Consigna 1
En el fragmento sobre la élite boliviana, ¿en qué corriente afirma quien narra que nunca creyó?
Consigna 2
Transcribe del fragmento sobre la élite boliviana el pasaje comprendido entre "Yo me había" y "proyecto en sí.", ambos incluidos.
Consigna 3
Según el fragmento sobre la élite boliviana, ¿por qué el nuevo pacto social se mostró como un mero artefacto ideológico? Explícalo en una a tres oraciones.

Bloque de texto
_ _ _ _ _

Igual que todos los proyectos “civilizadores” previos y posteriores, este terminó convirtiéndose en una guerra de la élite contra unas masas “salvajes” que no entendían las buenas intenciones de la primera ni aceptaban su dirección histórica. Y así como las masas (indígenas, sobre todo) no podían entender la intención de la élite, no se adaptaban a los modos de vida globalizados, a las identidades y los discursos modernos, igualmente la élite no podía entender a las masas, las hallaba atrasadas y necesitadas de tutela. Además suponía -tanto con convicción como por impostura- que su propuesta era la única capaz de poner al país en la contemporaneidad, la única capaz de superar las vergüenzas de su pasado. Y, entonces, cuando se enfrentó a una rebelión general en su contra, la élite tradujo a balas esa su incomprensión del entorno y esta su urgencia de imprimirle racionalidad a la sociedad
Una vez que se dispararon balas ese octubre, todo aquello que se había postulado como un nuevo pacto social, moderno e igualitario, liberado de la rémora señorial, incapaz de masacres y otros atavismos heredados de la antigua forma de dominación, basado en la supremacía del conocimiento, no de la fuerza, se mostró como lo que en realidad era: un mero artefacto ideológico que se había querido usar para civilizar, pero que no había guiado la reforma moral e intelectual en la propia élite. Esta -había que aceptarlo- continuaba siendo una oligarquía señorial, que pasaba súbitamente de las más avanzadas teorías sociales a las más vetustas maneras coloniales. Era una élite, justamente, “civilizadora” y predestinada a mandar.
Yo me había identificado con la élite neoliberal tras mi decepción del marxismo. Era una identificación libresca, no tanto con la práctica como con la teoría de ese proyecto civilizador. Con el artefacto antes que con sus operadores. Pero no me engaño: una cosa me llevó a convalidar la otra, aunque fuera, como ya dije, con el silencio.
Tras octubre de 2003, me alejé del gonismo, incapaz de decir una palabra coherente y profunda sobre su propia tragedia y disolución, pero no perdí de inmediato mi deseo “civilizador”. Este continuó bajo la forma de una ideología de intelectuales: el liberalismo (no el libertarismo, en el que nunca creí), vertido en una suerte de pureza doctrinaria, exento de todas sus aplicaciones históricas concretas en Bolivia, inclusive del gonismo, que se había convertido en una “desviación” del proyecto en sí.

_ _ _ _ _

Datos mostrados
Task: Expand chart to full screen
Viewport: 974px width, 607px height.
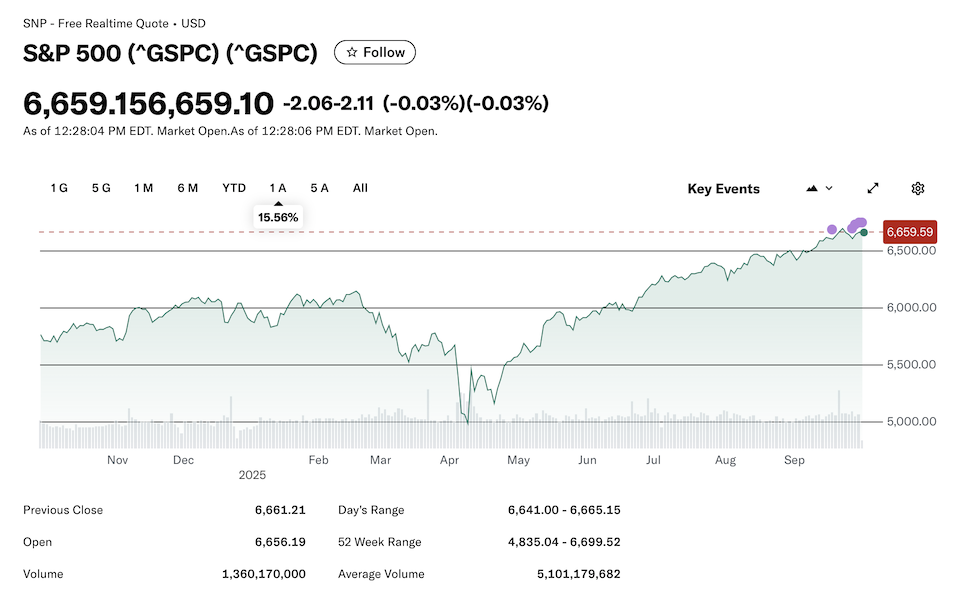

_ _ _ _ _

Respuesta 1
En el libertarismo.

Respuesta 2
Yo me había identificado con la élite neoliberal tras mi decepción del marxismo. Era una identificación libresca, no tanto con la práctica como con la teoría de ese proyecto civilizador. Con el artefacto antes que con sus operadores. Pero no me engaño: una cosa me llevó a convalidar la otra, aunque fuera, como ya dije, con el silencio.
Tras octubre de 2003, me alejé del gonismo, incapaz de decir una palabra coherente y profunda sobre su propia tragedia y disolución, pero no perdí de inmediato mi deseo “civilizador”. Este continuó bajo la forma de una ideología de intelectuales: el liberalismo (no el libertarismo, en el que nunca creí), vertido en una suerte de pureza doctrinaria, exento de todas sus aplicaciones históricas concretas en Bolivia, inclusive del gonismo, que se había convertido en una “desviación” del proyecto en sí.

Respuesta 3
Se había querido usar para civilizar, pero no había guiado la reforma moral e intelectual de la propia élite. Esta seguía siendo una oligarquía señorial que pasó de las teorías sociales más avanzadas a las maneras coloniales más vetustas.